Local origin of the pseudogap in the attractive Hubbard model

TL;DR

This paper offers a new local excitation perspective on the pseudogap phenomenon in the attractive Hubbard model, emphasizing the role of local physics and incoherent hopping at finite temperatures.

Contribution

It demonstrates that pseudogap physics can be explained by local excitations causing quasiparticle peak splitting, using dynamical mean field theory with a momentum-independent self-energy.

Findings

Pseudogap arises from local excitations leading to quasiparticle peak splitting.

Pseudogap physics is prominent at intermediate and high temperatures with incoherent hopping.
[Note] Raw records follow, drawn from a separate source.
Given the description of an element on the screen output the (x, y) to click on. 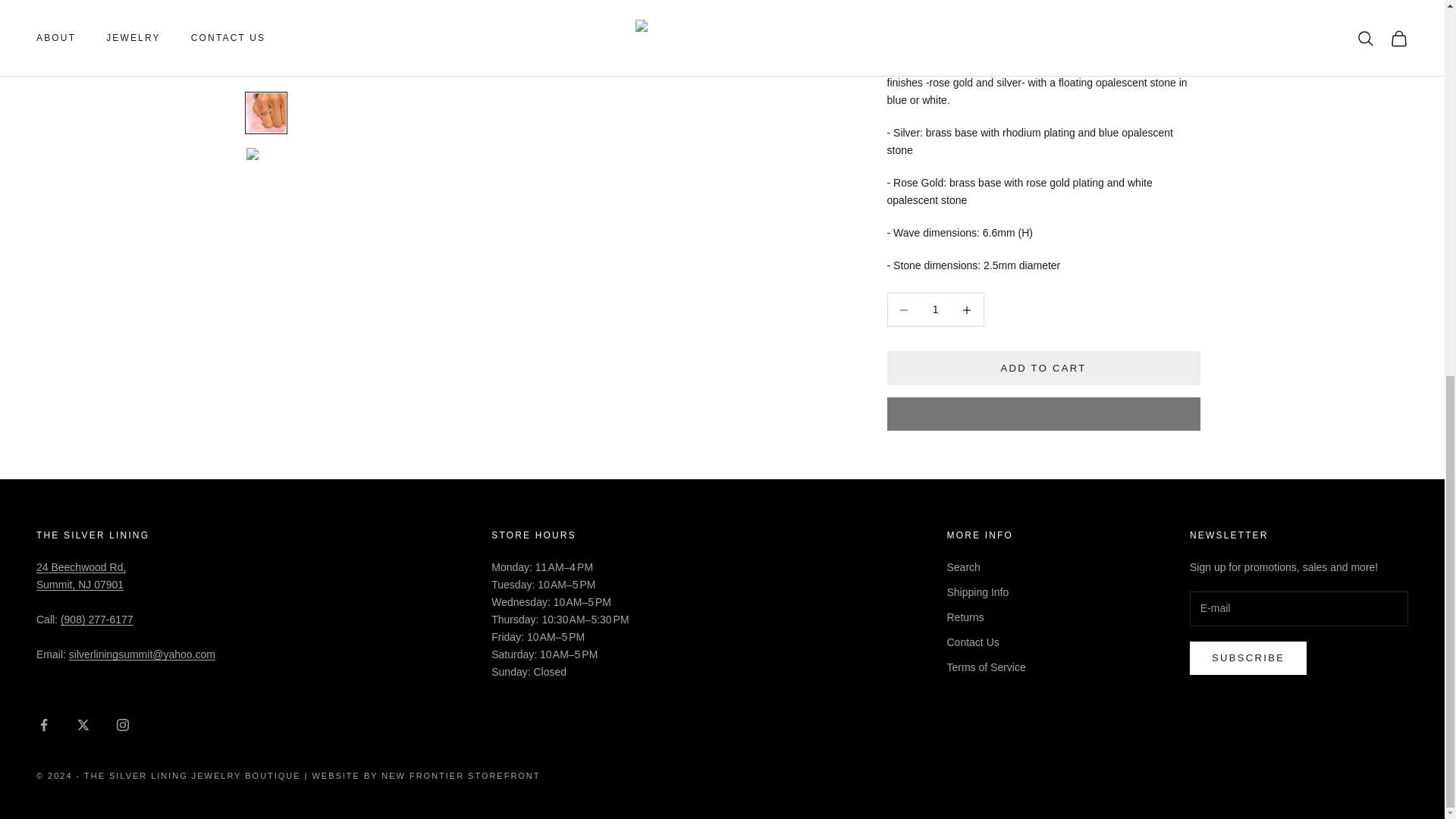
Returns (965, 616)
ADD TO CART (1042, 21)
SUBSCRIBE (1247, 657)
Contact Us (972, 642)
Terms of Service (985, 666)
Shipping Info (977, 592)
Search (80, 575)
Given the description of an element on the screen output the (x, y) to click on. 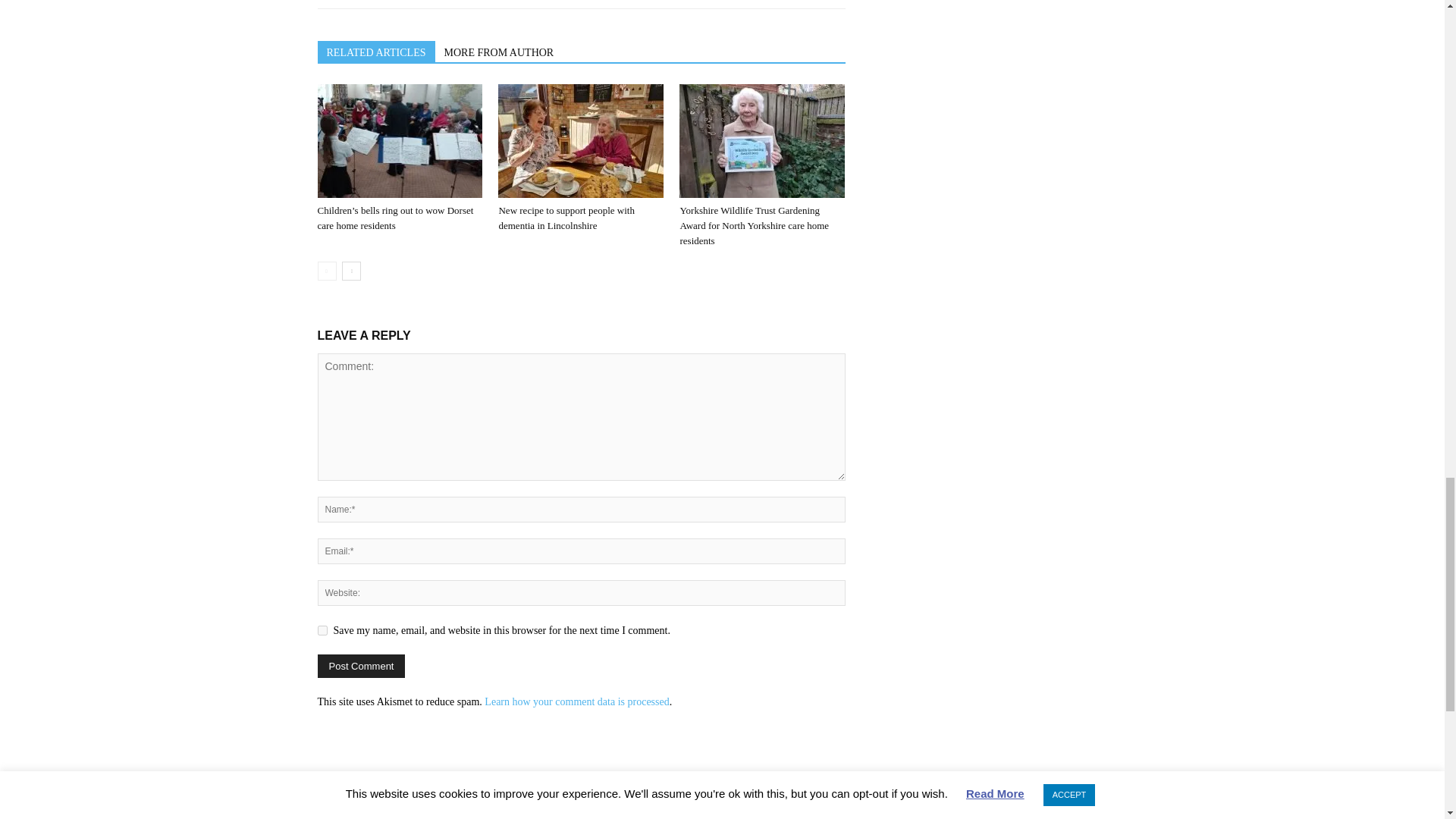
yes (321, 630)
New recipe to support people with dementia in Lincolnshire (565, 217)
Post Comment (360, 666)
New recipe to support people with dementia in Lincolnshire (580, 141)
Given the description of an element on the screen output the (x, y) to click on. 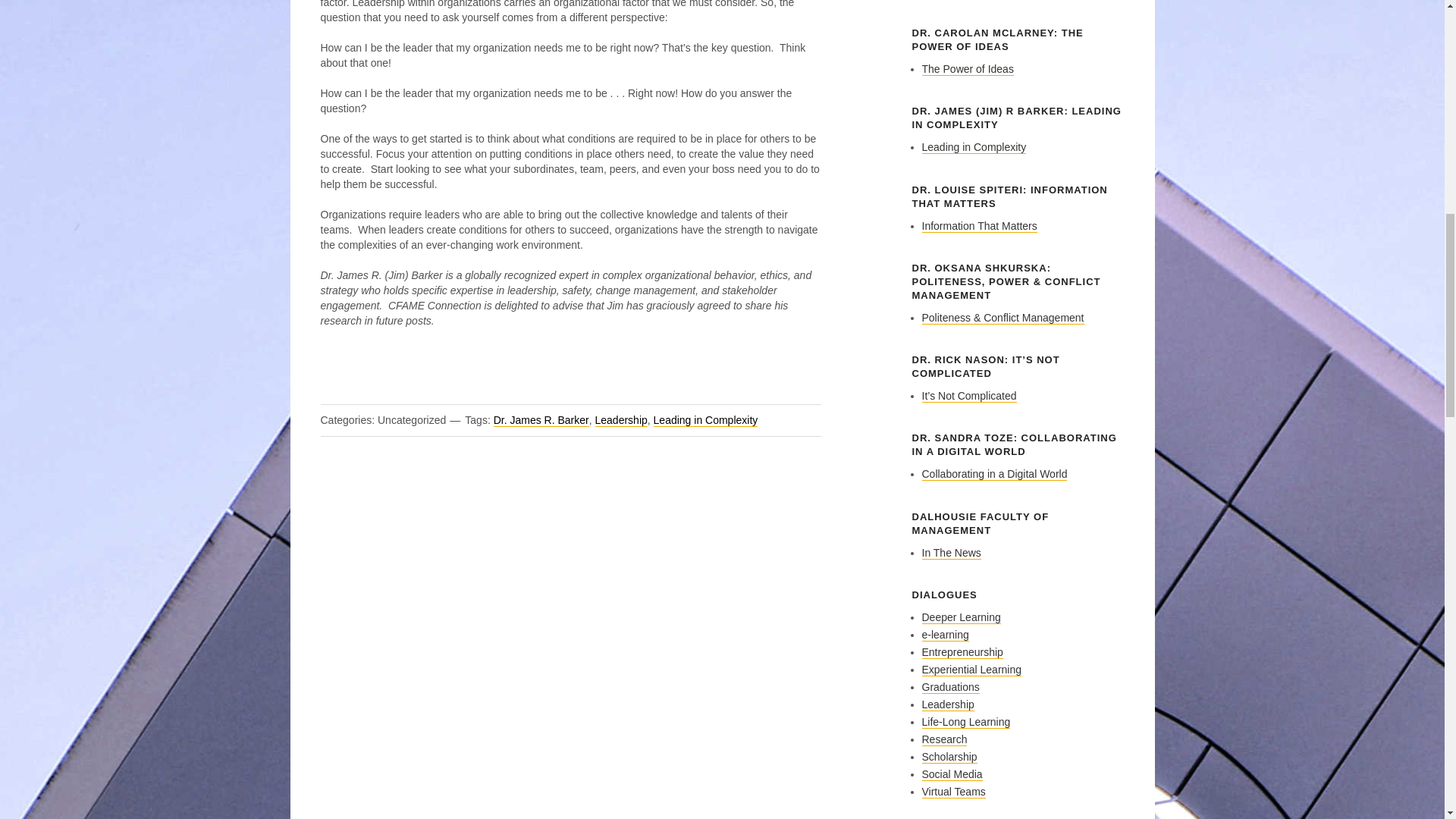
Leading in Complexity (705, 420)
Dr. James R. Barker (541, 420)
Leadership (620, 420)
Given the description of an element on the screen output the (x, y) to click on. 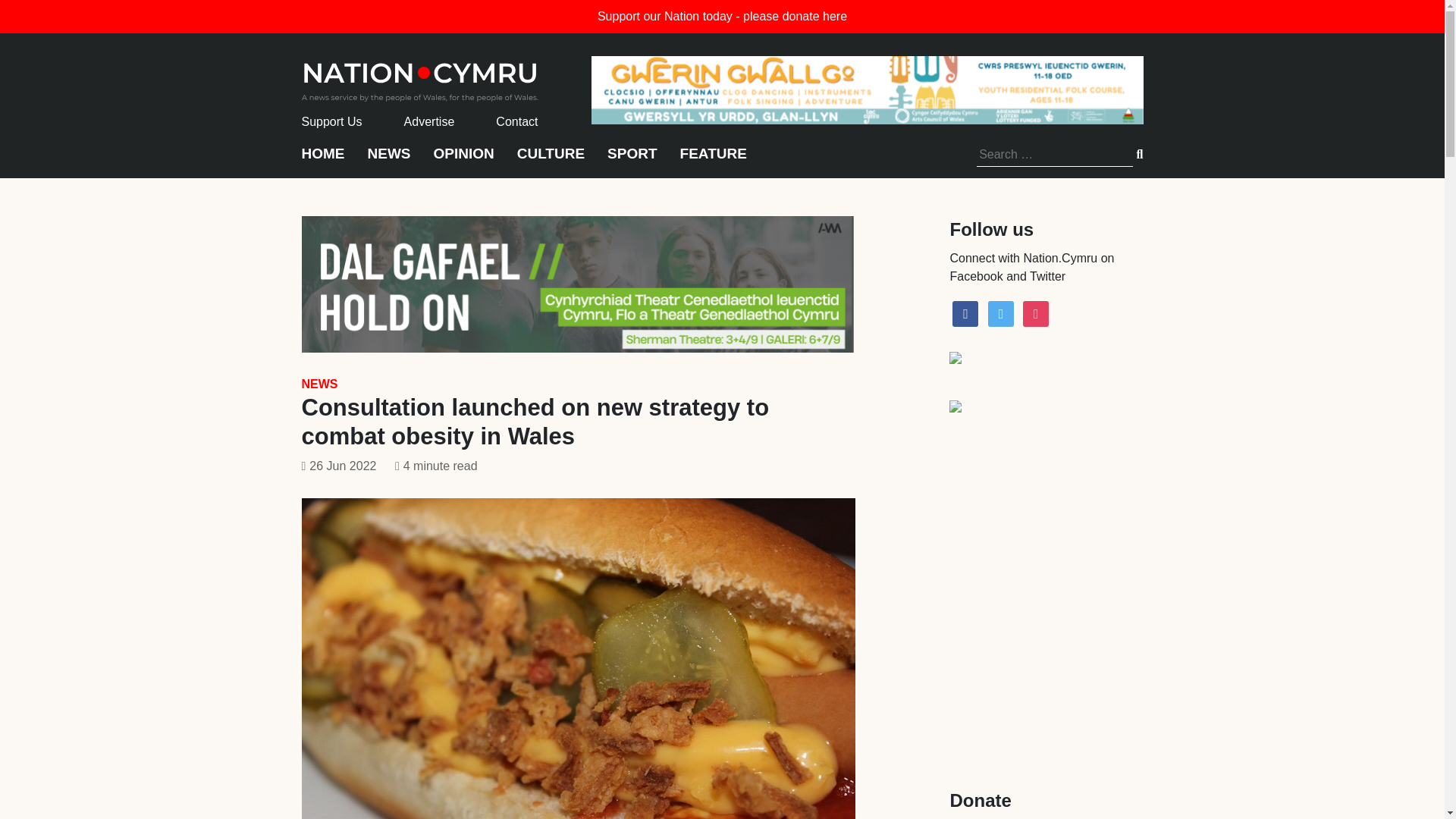
OPINION (464, 160)
FEATURE (712, 160)
Contact (516, 121)
CULTURE (550, 160)
home (419, 77)
NEWS (319, 383)
Advertise (429, 121)
NEWS (388, 160)
Support Us (331, 121)
SPORT (631, 160)
Given the description of an element on the screen output the (x, y) to click on. 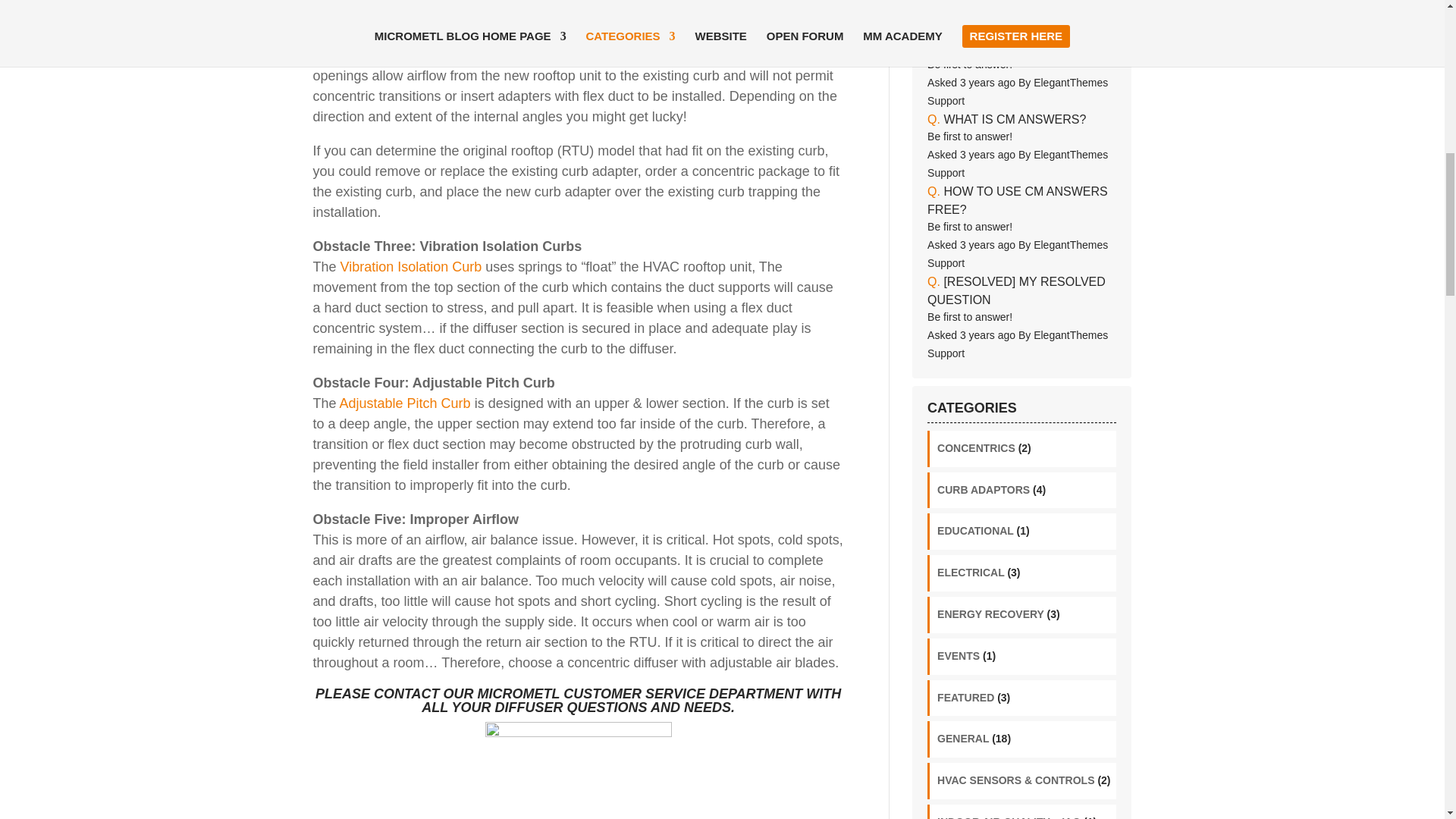
Vibration Isolation Curb (410, 266)
Curb Adapters (416, 55)
Adjustable Pitch Curb (404, 403)
Given the description of an element on the screen output the (x, y) to click on. 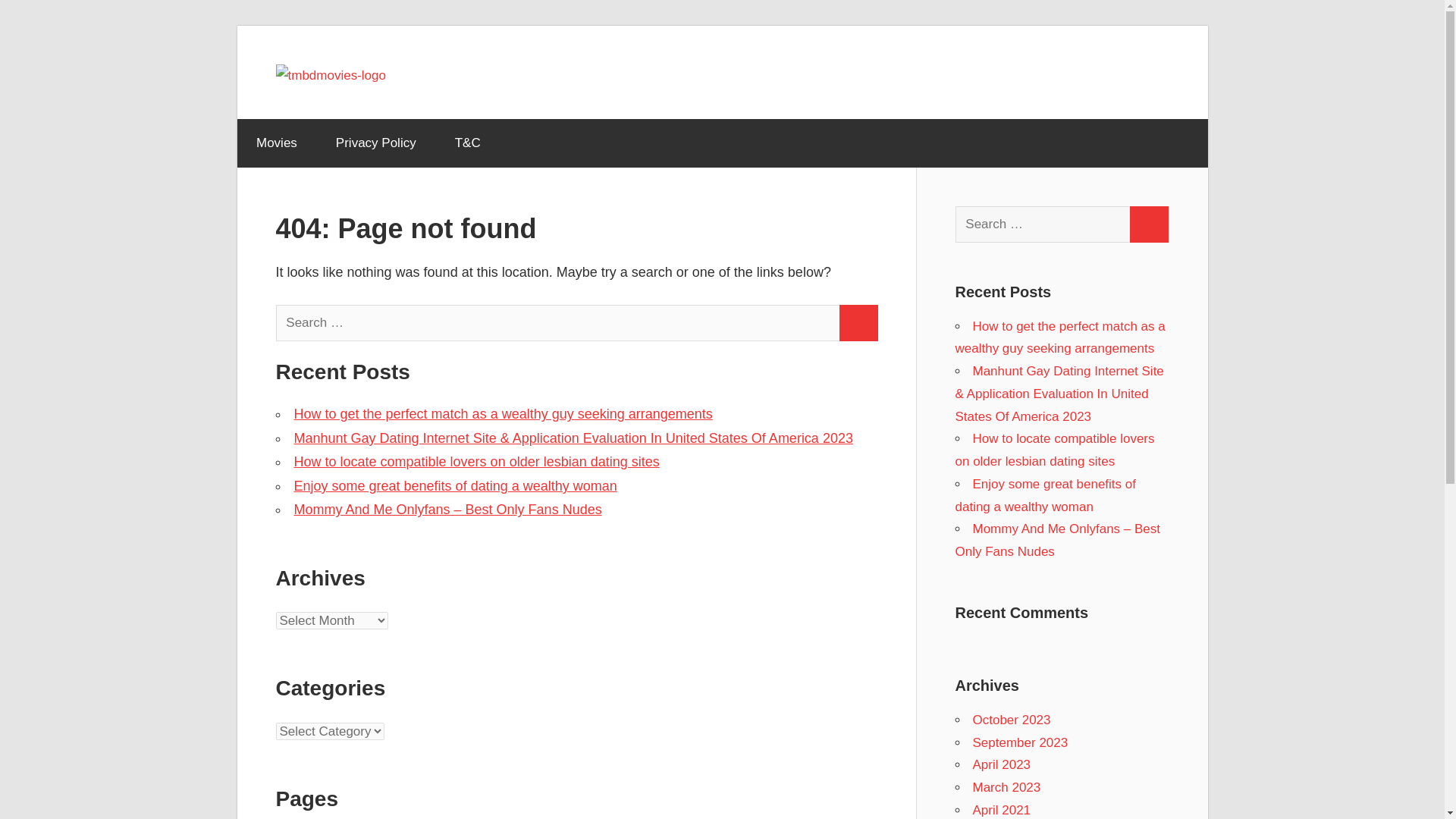
Privacy Policy (375, 142)
October 2023 (1010, 719)
Movies (275, 142)
April 2021 (1001, 810)
April 2023 (1001, 764)
Enjoy some great benefits of dating a wealthy woman (455, 485)
Search for: (558, 322)
September 2023 (1019, 742)
March 2023 (1006, 787)
Search (1148, 224)
Enjoy some great benefits of dating a wealthy woman (1045, 495)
Predictions are testable with ultracold atom experiments in optical lattices.

Abstract

We provide a new perspective on the pseudogap physics for attractive fermions as described by the three-dimensional Hubbard model. The pseudogap in the single-particle spectral function, which occurs for temperatures above the critical temperature $T_c$ of the superfluid transition, is often interpreted in terms of preformed, uncondensed pairs. Here we show that the occurrence of pseudogap physics can be consistently understood in terms of local excitations which lead to a splitting of the quasiparticle peak for sufficiently large interaction. This effect becomes prominent at intermediate and high temperatures when the quantum mechanical hopping is incoherent. We clarify the existence of a conjectured temperature below which pseudogap physics is expected to occur. Our results are based on approximating the physics of the three-dimensional Hubbard model by dynamical mean field theory calculations and a momentum independent self-energy. Our predictions can be tested with ultracold atoms in optical lattices with currently available temperatures and spectroscopic techniques.